What needs to be done:
Please reproduce every record below word for word, without the pictures.

Recorded information:
──────────────────────────────

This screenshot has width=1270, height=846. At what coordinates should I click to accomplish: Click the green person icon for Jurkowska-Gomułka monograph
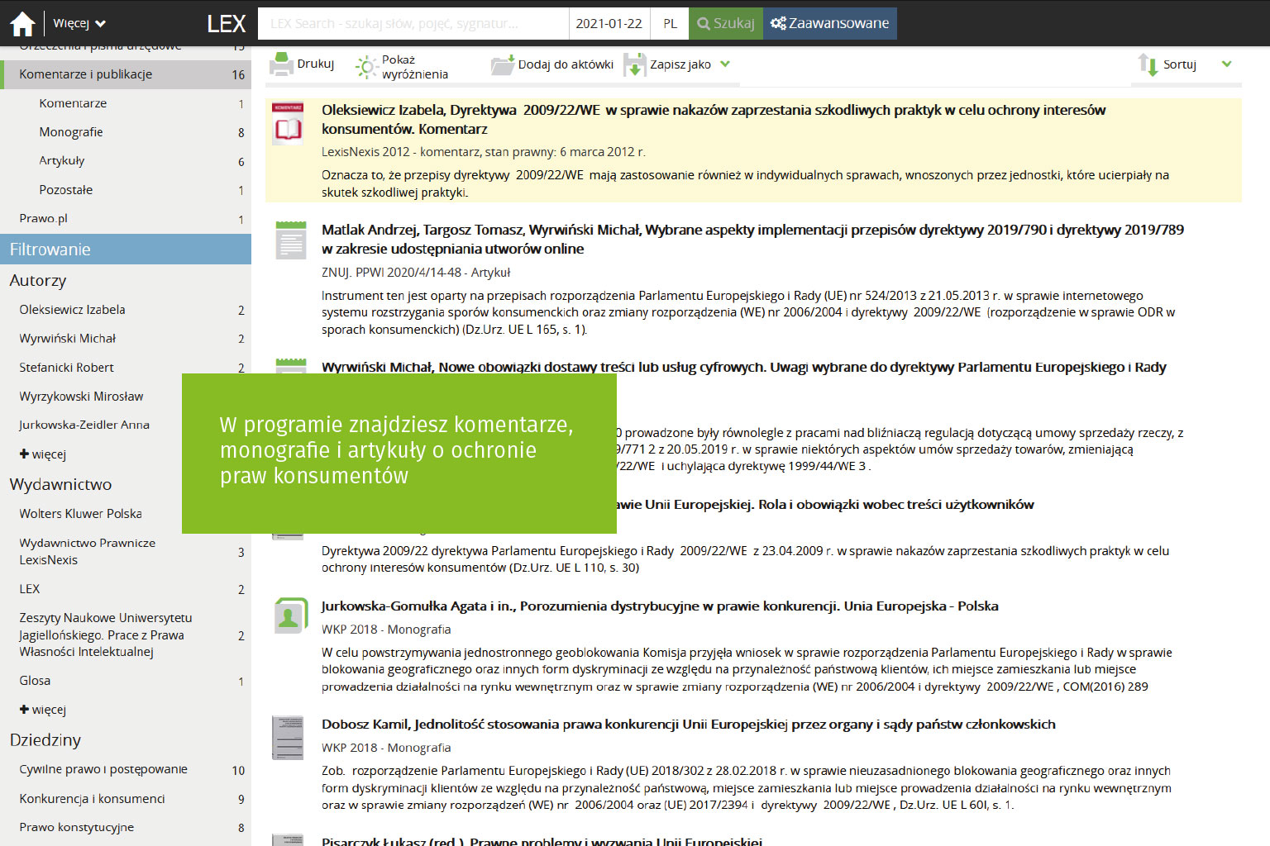coord(290,615)
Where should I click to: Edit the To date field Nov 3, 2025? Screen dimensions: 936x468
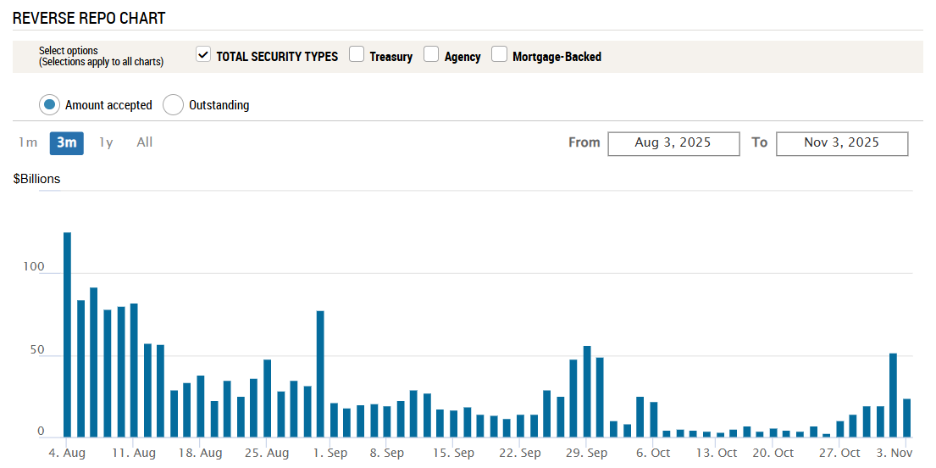842,143
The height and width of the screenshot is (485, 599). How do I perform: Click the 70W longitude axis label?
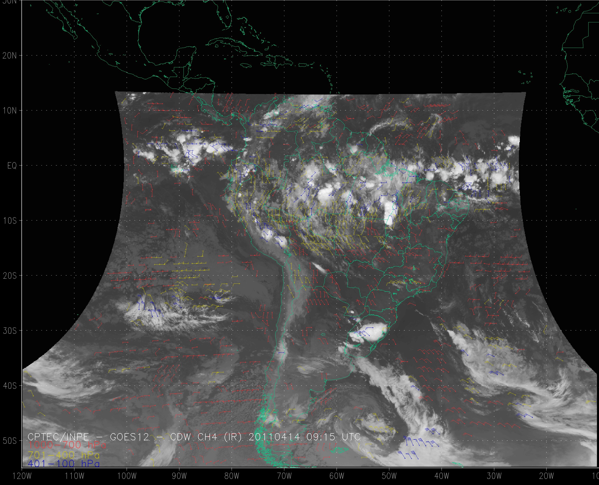pos(284,476)
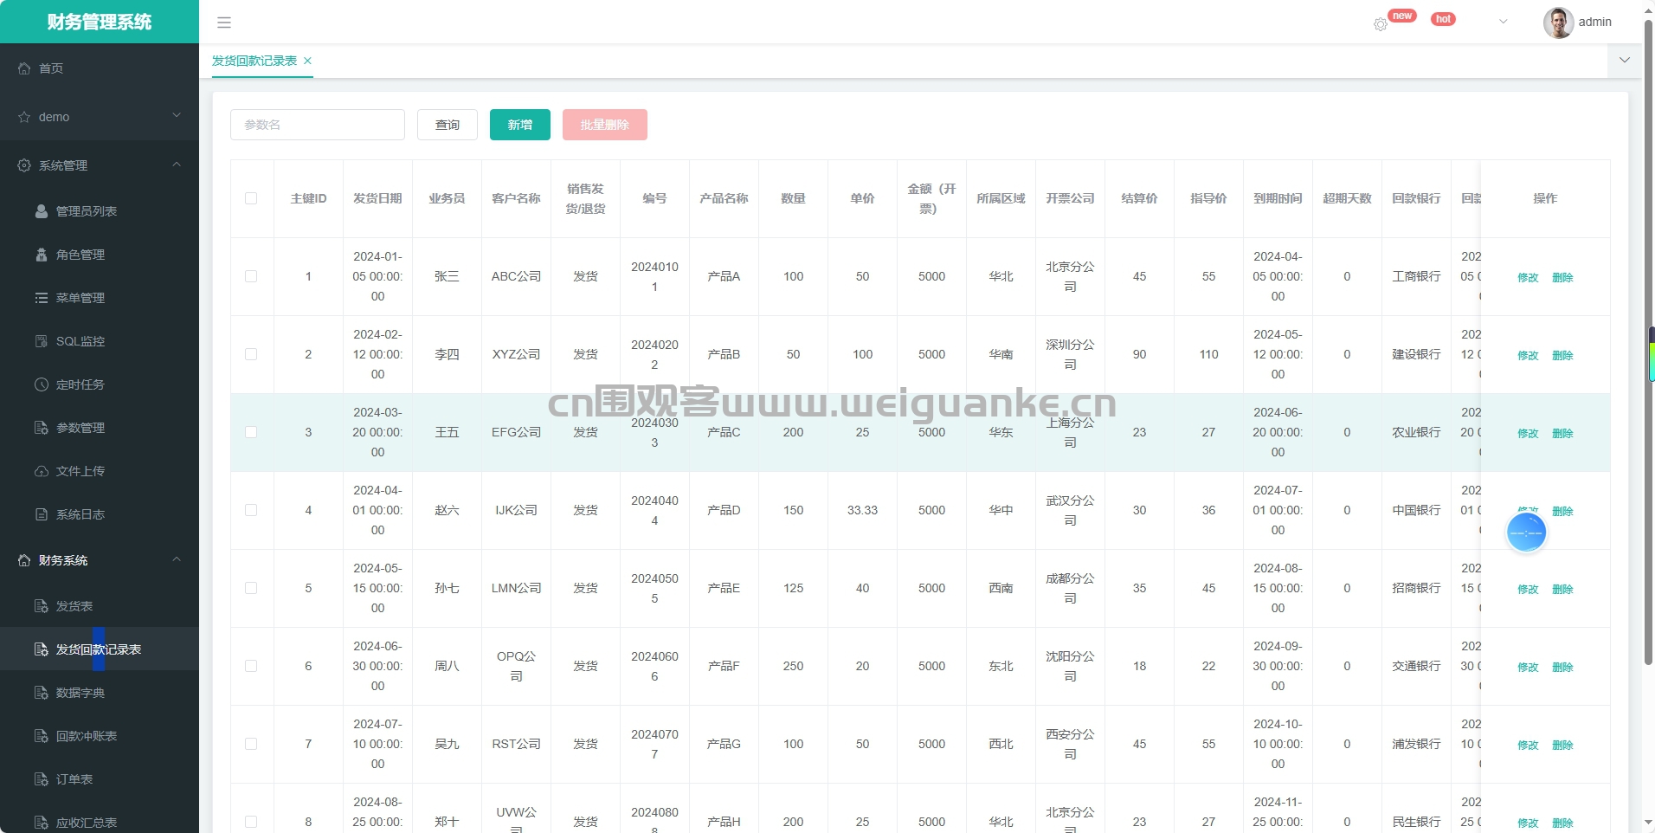
Task: Click the 管理员列表 user icon
Action: point(42,211)
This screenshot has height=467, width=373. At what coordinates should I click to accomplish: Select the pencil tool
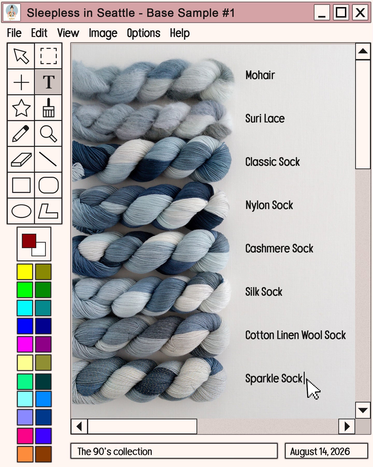click(x=21, y=133)
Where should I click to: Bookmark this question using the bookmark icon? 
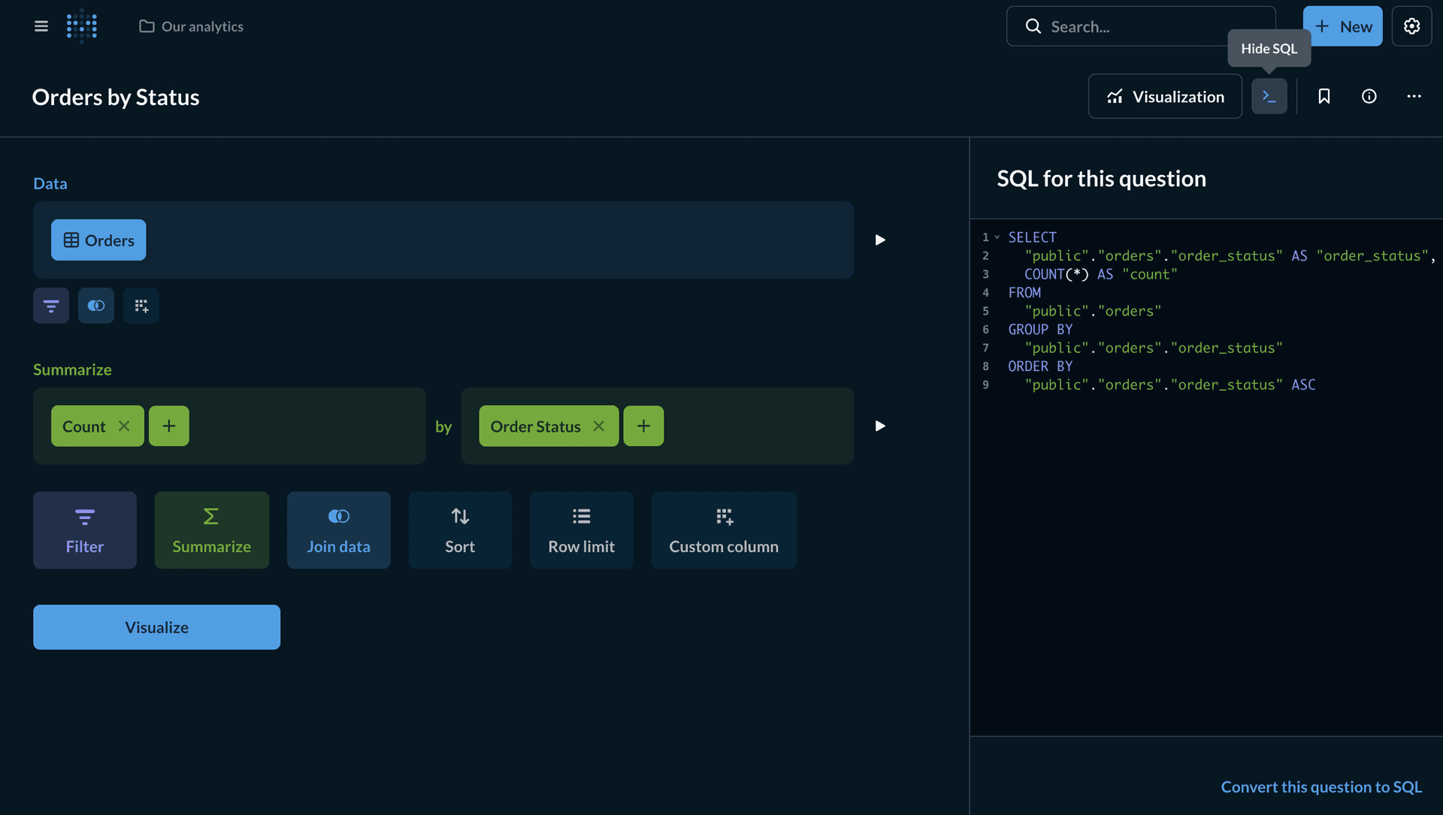click(x=1324, y=96)

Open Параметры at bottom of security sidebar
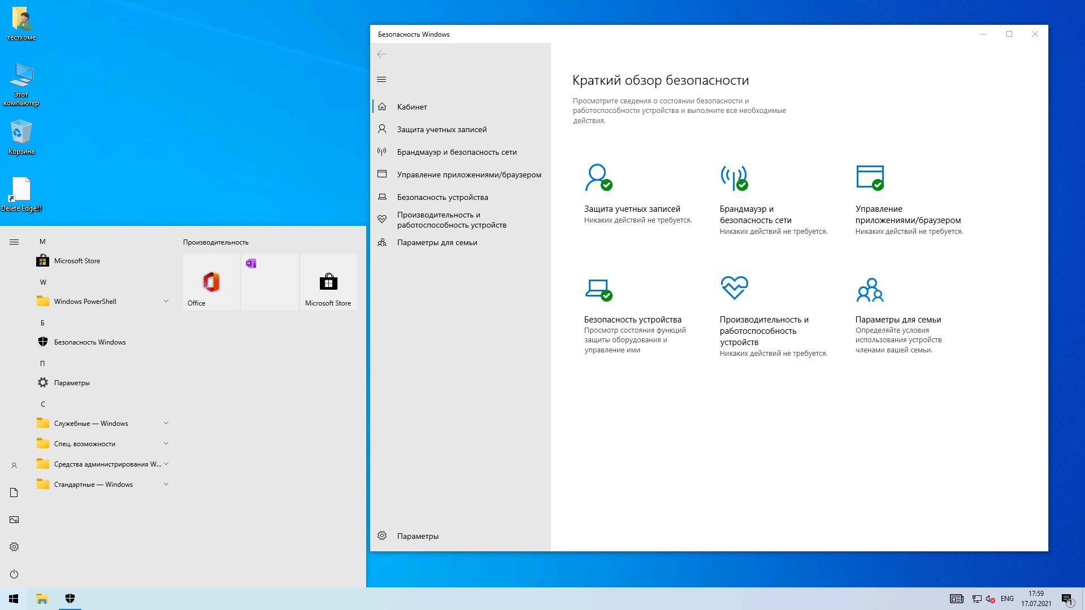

──────────────────────────────

Written response:
This screenshot has width=1270, height=846. At what coordinates should I click to accomplish: Click the green person icon for Jurkowska-Gomułka monograph
coord(290,615)
Where should I click to: Edit the To date field Nov 3, 2025? Screen dimensions: 936x468
842,143
The height and width of the screenshot is (485, 599). How do I perform: Click the 70W longitude axis label?
pos(284,476)
Task: Click the 管理员列表 user icon
Action: point(42,211)
This screenshot has height=467, width=373. At what coordinates should I click to accomplish: Select the pencil tool
click(x=21, y=133)
Where should I click to: Bookmark this question using the bookmark icon? 
click(x=1324, y=96)

Open Параметры at bottom of security sidebar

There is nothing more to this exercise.